What I have no clue about is if the emitter will call animations like the robe slot does, thus allowing for things like a swaying, flapping, or flailing ponytail. Still, this would be sort of an extra bonus- having independently selectable hair that'll flex a bit as the head and neck move is already a leap forward over what we've got now.
However, to do what you're musing upon regarding hair models, they would presumably require multiple animations for different situations and, I guess, something to govern what basic danglymesh would previously have achieved with regards blowing in the wind, etc. So I suppose the question is can an emitter govern multiple animations selectively?
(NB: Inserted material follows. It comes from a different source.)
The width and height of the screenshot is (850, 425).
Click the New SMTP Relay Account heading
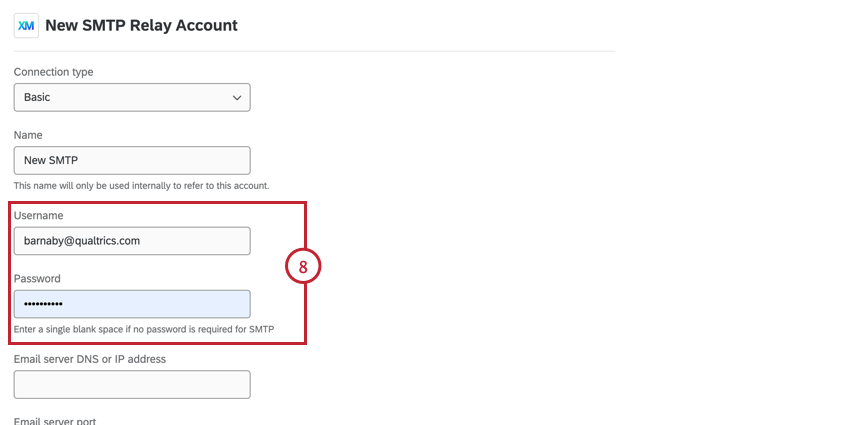coord(141,25)
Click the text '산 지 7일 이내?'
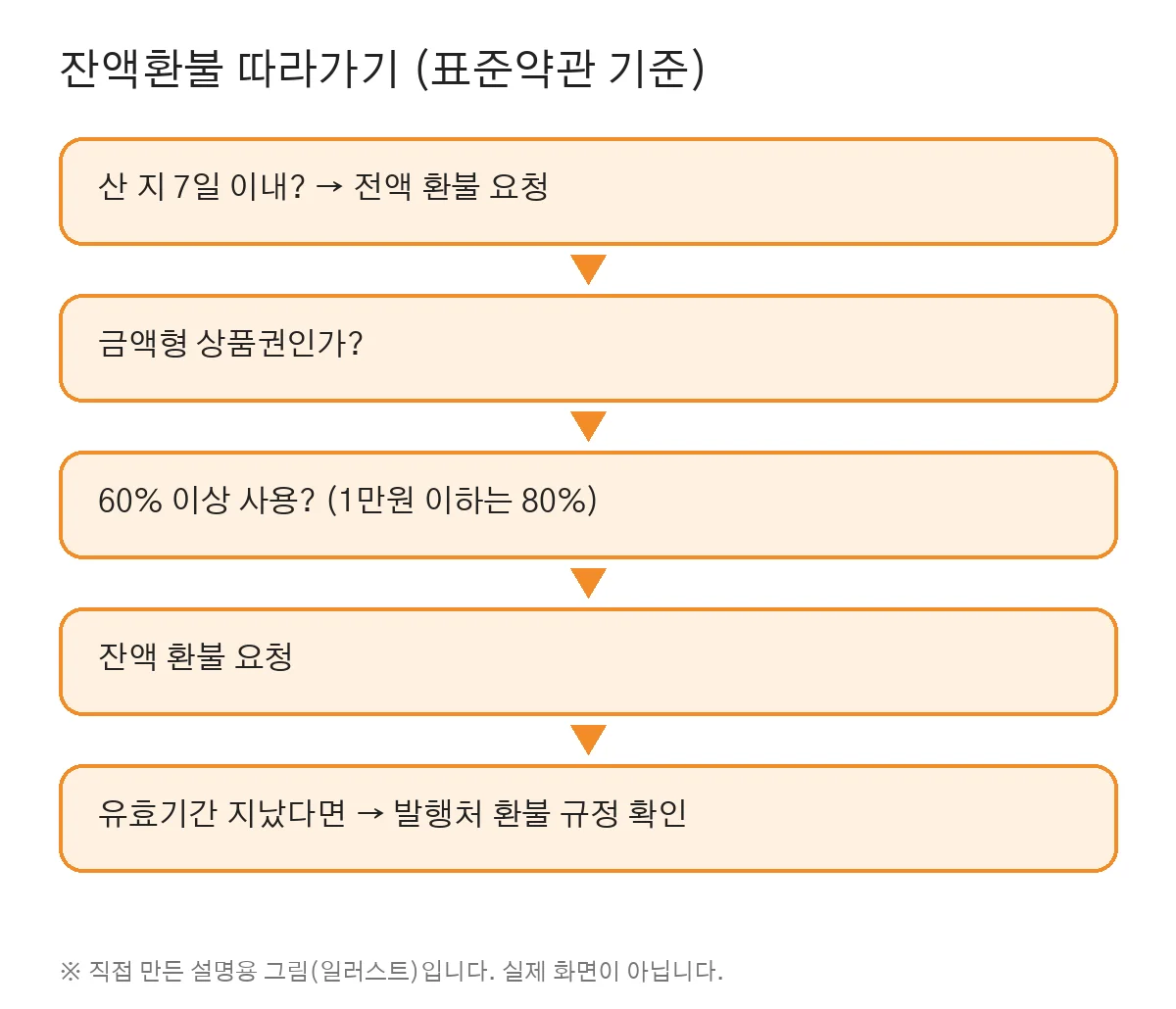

That I haven't tried.
Interesting idea though.
Have to say I'd never even thought of danglymesh. I could never get it to work for me. Personally I'm not too happy with its effects for hair, it applies a single stretch to the entire model based on its horizontal motion, treating loose strands the same way as bound dreadlocks. It's not bad for other things, certainly. I've just never liked that hair didn't seem to respond to gravity or being gathered on the shoulders.
The main thing I'm after is the idea of creating a model that will parent to the player's supermodel like a robe does. That way even if I don't muck about with animating really long hair I've still got independently selectable hair that'll track head/neck/shoulder movement (depending on length). If the concept proves sound, I'd also want to play around with doing a reverse of this split by merging the head and neck with a movement-tracking emitter-based model. If content creation has taught me anything, though, it's that I'm going to hit some unexpected roadbumps, possibly even find the reason we ended up with play-doh-ball model composition rather than skeleton-based flexing models.
While I'm here, I've noticed that my toolset and game will hang for a tic if I load a model or player with more than 5000 polygons at once, and I take this to be the functional limit of the engine quickly loading new geometry. Has anyone else encountered this? I am no computer expert so I couldn't say with any authority where the bottleneck might be.